- [WHAT THIS TASK INVOLVES]: Return all the entries exactly, keeping pictures out.

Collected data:

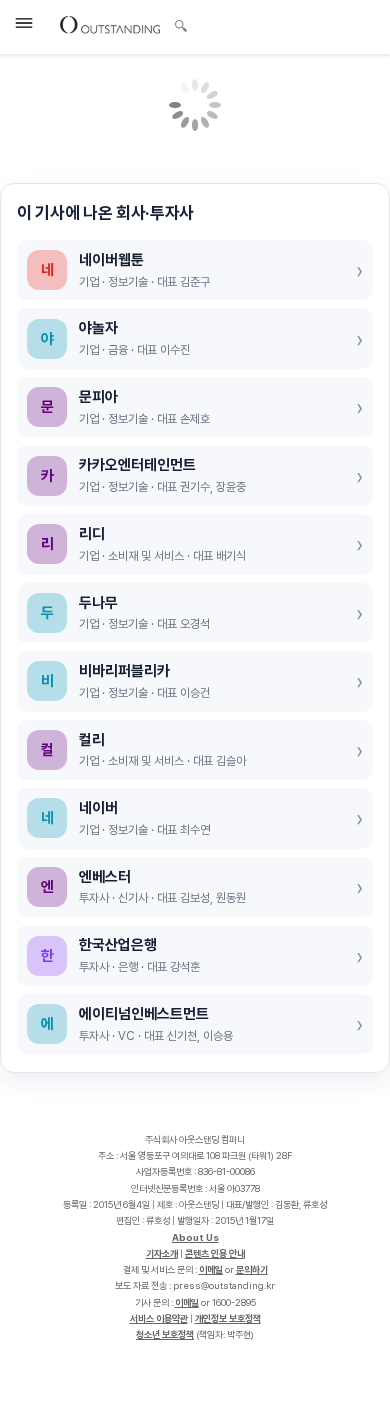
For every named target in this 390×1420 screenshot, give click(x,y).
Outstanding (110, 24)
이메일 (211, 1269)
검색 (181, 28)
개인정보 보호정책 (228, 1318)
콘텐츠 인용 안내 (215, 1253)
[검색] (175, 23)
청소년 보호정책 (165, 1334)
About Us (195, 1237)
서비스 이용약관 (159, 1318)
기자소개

- [RESULT OF THE TASK]:
For every named target in this 390×1420 screenshot, give click(x,y).
Outstanding (110, 24)
이메일 (211, 1269)
검색 (181, 28)
개인정보 보호정책 (228, 1318)
콘텐츠 인용 안내 (215, 1253)
[검색] (175, 23)
청소년 보호정책 (165, 1334)
About Us (195, 1237)
서비스 이용약관 (159, 1318)
기자소개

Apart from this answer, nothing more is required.